Economics
How to actually read a Tonic RSOC payout report
An operational guide to the Tonic RSOC reporting interface — what each column means, where the fraud signals hide, and how to action the data instead of just staring at it.
A new search-arbitrage operator opens the Tonic dashboard for the first time and is greeted by a dozen columns of numbers, half of them blank, and the helpful realization that nobody has ever explained any of them. Tonic's help center covers the basics but skips the operational interpretation — the part where you actually figure out what to do next. This piece is the missing manual. I am writing it after spending more time than I care to admit staring at these reports while running test campaigns and pulling apart the numbers with operators who run more spend than I do.
Quick orientation: what Tonic is and isn't
Tonic.com is the publisher-and-arbitrage interface for System1, the publicly-traded search-monetization company (NYSE: SST). Their full corporate disclosure lives in their SEC filings, which are worth reading for the segment-level economics of the RSOC business model. Tonic itself is the operational front-end where you create "campaigns" (really: search feeds tied to topic categories), get tracking links, set up domains, and pull payout reports.
The product evolved from System1's older RSOC (Revenue Share on Click) model and the affiliate-search-arbitrage industry that grew up around it from roughly 2017 onward. The reporting interface in 2026 reflects that history: it is dense, jargon-heavy, and assumes you know the model. If you do not, the dashboard will not teach you.
The columns, in plain English
A typical Tonic RSOC report has the following columns. I'll go through what each one means and where the operational nuance lives. Names and exact column ordering may vary depending on which Tonic interface revision you are looking at and which campaign type (TDFR vs RSOC vs hybrid) — the Tonic help docs describe the variants. The general logic is the same across versions.

■ Tasks and exercises ■
a: Reproduce the part of the Tonic payout report guide from "The columns, in" up to and including "same across versions.".
b: According to the Tonic payout report guide, why does the author call the piece "the missing manual"? Answer in one to three sentences.
The listing is not needed for this work.

■ Data provided ■
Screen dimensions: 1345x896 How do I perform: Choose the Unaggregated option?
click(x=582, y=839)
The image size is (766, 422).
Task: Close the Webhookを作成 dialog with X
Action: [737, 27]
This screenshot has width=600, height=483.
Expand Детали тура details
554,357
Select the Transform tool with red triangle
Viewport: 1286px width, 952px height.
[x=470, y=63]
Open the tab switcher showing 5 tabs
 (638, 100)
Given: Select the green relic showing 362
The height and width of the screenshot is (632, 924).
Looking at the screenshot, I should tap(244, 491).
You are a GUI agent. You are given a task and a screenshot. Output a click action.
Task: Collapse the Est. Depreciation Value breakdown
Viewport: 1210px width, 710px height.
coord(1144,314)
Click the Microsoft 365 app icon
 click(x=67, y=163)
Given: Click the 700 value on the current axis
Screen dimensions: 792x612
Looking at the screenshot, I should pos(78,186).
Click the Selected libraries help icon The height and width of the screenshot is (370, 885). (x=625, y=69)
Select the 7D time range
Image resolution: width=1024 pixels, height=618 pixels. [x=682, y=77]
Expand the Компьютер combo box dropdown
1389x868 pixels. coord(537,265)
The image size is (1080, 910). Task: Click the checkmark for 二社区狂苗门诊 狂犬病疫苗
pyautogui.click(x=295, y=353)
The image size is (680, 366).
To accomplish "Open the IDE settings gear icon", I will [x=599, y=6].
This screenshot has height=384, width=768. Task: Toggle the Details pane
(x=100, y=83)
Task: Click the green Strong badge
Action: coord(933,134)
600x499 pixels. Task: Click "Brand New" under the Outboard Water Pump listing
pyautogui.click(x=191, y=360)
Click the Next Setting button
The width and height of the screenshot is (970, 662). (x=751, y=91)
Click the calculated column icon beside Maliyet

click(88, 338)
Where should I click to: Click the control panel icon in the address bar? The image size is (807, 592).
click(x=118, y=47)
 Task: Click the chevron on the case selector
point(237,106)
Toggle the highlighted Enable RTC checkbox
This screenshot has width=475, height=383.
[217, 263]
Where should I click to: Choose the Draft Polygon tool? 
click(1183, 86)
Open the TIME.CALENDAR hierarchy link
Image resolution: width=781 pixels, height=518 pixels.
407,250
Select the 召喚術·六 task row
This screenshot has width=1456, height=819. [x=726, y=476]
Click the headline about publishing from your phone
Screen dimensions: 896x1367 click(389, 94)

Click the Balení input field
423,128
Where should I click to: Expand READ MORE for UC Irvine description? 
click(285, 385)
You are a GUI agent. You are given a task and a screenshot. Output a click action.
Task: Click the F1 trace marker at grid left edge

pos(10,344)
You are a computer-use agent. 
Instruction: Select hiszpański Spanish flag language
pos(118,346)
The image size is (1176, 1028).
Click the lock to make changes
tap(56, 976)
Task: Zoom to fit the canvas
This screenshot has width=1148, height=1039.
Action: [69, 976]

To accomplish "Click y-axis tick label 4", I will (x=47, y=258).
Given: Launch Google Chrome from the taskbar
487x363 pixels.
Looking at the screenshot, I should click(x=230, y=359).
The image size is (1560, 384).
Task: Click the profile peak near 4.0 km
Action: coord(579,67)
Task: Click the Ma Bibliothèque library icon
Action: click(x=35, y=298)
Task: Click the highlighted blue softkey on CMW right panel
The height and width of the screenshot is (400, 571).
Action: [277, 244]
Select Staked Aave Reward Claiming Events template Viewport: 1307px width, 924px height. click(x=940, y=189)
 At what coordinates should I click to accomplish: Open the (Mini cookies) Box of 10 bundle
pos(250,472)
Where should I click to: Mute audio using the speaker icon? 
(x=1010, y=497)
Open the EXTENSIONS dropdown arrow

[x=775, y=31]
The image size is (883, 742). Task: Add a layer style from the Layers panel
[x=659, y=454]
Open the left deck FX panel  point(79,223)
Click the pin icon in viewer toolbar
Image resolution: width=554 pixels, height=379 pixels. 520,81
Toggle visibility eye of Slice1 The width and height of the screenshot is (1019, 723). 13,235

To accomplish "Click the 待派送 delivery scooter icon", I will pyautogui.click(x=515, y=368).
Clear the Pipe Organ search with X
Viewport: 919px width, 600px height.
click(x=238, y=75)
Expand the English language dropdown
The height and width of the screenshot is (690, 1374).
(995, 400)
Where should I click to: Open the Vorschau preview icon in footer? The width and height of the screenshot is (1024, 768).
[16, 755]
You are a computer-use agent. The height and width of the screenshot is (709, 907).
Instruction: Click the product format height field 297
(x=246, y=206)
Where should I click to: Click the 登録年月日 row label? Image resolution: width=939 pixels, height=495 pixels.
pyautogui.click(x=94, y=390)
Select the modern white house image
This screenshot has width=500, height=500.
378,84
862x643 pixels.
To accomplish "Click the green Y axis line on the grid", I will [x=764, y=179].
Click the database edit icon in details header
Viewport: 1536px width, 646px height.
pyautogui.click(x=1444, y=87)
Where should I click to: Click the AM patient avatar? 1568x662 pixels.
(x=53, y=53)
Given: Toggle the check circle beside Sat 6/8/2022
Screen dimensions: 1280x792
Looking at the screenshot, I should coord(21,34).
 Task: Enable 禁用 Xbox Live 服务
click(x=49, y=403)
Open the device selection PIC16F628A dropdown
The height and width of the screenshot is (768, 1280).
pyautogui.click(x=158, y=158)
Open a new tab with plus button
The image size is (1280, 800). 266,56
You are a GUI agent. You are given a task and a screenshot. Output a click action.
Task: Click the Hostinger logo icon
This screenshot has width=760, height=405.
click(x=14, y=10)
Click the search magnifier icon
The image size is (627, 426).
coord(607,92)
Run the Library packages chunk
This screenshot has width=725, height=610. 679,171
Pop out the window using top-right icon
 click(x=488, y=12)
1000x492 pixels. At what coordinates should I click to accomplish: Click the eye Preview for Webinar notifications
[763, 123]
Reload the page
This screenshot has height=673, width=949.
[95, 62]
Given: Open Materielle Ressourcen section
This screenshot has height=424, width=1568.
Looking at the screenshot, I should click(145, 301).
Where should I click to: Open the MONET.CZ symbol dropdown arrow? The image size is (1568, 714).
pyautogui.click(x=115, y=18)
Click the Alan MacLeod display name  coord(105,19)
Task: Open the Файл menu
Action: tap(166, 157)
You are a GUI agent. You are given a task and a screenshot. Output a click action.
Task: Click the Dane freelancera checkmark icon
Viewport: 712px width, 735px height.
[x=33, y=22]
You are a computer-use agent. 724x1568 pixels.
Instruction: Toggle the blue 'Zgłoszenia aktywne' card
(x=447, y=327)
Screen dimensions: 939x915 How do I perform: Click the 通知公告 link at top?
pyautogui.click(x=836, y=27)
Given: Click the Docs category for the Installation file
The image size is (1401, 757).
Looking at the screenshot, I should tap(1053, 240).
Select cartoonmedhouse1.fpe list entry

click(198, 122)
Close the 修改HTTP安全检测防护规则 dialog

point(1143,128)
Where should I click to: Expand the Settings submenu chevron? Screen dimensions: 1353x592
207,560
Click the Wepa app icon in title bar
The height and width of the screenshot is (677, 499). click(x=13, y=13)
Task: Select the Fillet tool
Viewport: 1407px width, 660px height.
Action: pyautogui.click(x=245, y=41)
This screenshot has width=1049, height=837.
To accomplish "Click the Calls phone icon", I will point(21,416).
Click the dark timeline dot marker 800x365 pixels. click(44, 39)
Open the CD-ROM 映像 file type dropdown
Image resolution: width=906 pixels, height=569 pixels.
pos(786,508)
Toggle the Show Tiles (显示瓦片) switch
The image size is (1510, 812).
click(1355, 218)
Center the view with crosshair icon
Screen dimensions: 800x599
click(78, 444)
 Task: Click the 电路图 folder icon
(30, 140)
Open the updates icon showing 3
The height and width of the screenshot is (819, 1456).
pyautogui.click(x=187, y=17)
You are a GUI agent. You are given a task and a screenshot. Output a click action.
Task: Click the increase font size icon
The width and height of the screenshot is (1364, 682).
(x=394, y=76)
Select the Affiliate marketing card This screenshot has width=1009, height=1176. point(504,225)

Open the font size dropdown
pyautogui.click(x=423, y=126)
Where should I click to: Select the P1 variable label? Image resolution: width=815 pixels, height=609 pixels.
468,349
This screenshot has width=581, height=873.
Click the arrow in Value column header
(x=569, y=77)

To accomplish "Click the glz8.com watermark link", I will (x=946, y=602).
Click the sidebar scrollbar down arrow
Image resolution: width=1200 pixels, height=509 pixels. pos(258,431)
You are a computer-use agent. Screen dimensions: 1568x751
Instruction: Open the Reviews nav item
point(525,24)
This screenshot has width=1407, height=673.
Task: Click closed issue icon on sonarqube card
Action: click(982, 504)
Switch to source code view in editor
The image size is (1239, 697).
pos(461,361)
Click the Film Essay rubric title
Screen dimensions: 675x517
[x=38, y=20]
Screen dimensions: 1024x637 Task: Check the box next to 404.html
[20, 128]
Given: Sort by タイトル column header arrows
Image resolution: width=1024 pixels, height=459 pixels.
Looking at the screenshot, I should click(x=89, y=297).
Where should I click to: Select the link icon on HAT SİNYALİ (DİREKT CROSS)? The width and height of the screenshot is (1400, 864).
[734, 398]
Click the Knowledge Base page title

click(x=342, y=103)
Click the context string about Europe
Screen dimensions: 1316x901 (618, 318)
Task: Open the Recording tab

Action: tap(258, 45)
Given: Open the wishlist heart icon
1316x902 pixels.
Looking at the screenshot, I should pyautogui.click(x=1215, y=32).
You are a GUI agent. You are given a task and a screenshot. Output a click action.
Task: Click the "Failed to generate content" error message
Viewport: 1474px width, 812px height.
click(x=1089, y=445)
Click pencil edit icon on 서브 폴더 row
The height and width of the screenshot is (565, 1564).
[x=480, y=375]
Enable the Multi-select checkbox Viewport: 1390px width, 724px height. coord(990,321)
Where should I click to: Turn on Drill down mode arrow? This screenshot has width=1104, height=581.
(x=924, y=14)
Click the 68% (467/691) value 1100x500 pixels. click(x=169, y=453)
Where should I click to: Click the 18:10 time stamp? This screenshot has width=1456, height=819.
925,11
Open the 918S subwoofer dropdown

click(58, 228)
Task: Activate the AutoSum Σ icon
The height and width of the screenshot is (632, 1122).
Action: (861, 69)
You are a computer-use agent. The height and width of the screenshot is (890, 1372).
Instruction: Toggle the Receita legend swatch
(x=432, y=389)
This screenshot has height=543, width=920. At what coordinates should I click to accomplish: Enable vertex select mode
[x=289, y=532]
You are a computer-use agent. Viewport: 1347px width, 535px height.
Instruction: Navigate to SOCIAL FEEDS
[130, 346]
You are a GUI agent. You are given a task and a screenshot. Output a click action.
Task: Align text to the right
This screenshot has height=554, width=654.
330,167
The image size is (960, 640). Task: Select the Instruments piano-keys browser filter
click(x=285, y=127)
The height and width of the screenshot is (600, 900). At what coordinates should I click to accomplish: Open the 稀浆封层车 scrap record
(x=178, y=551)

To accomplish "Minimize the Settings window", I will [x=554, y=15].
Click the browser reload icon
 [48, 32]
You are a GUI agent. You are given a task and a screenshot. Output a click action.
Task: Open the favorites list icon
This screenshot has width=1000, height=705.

■ Answer list ■
a:
The columns, in plain English
A typical Tonic RSOC report has the following columns. I'll go through what each one means and where the operational nuance lives. Names and exact column ordering may vary depending on which Tonic interface revision you are looking at and which campaign type (TDFR vs RSOC vs hybrid) — the Tonic help docs describe the variants. The general logic is the same across versions.

b: Tonic's help center covers the basics but skips the operational interpretation, which is the part where a user figures out what to do next. The piece is meant to supply that missing interpretation.